As usual, the Chicago CUBS won't win many games—not as long as they are unproven on the mound and lack punch in the lineup. But there's hope for the future with the arrival of club president Andy MacPhail, who assembled two World Series champs in Minnesota, general manager Ed Lynch and manager Jim Riggleman. Having had five managers already this decade, Chicago needs stability more than anything else.
Lynch is a personable, engaging guy—the exact opposite of predecessor Larry I limes, who alienated many of the players. Riggleman is a sturdy, hard-nosed manager who will bench a player for not hustling.
The Cubs won their first six exhibition games, thanks in part to the inspired play of centerfielder Brian McRae, whose salary the Kansas City Royals unloaded for two minor leaguers on April 5. Chicago, though, won't score enough runs to finish over .500—it has done that only three times since Leo Durocher was manager in 1972—so be patient, Cub fans.
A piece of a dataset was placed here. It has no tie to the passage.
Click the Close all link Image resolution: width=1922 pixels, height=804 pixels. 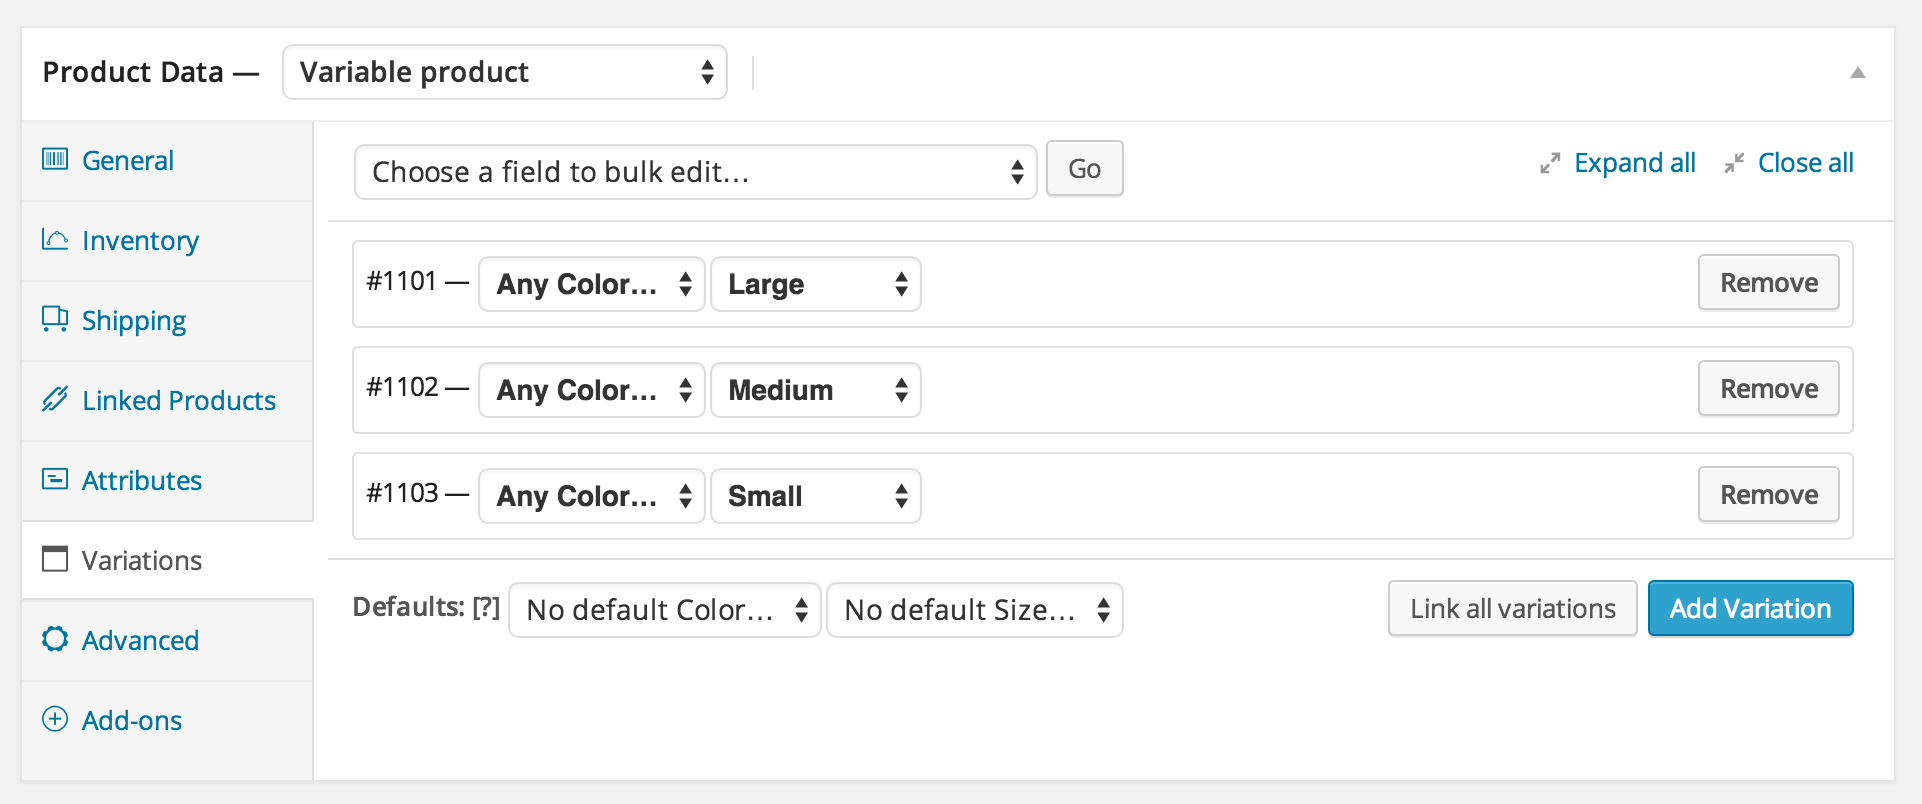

The same goes for followers of the near-penniless Pittsburgh PIRATES, whose rotation is so green that the lour most experienced starters have 55 major league wins combined. However, Pittsburgh expects new centerfielder Jacob Brumfield, 29, to provide a spark from the leadoff spot. He batted .311 in a part-time role last year with the Reds and was acquired in a trade for a minor league outfielder.
Brumfield, whose last name is pronounced Brumfield, is believed to be the first major leaguer to go by the given name Jacob. "I get letters from Jewish people all the time," says Brumfield, who is not Jewish. "People want to know where I'm from, where my family comes from. Its funny."
His former general manager, Bowden in Cincinnati, believes Brumfield can hit .270 with 40 steals as a regular. While Brumfield will be a key starter in Pittsburgh, he would have been only the sixth outfielder in Cincinnati. That tells you all you need to know about the Pirates—and the Reds.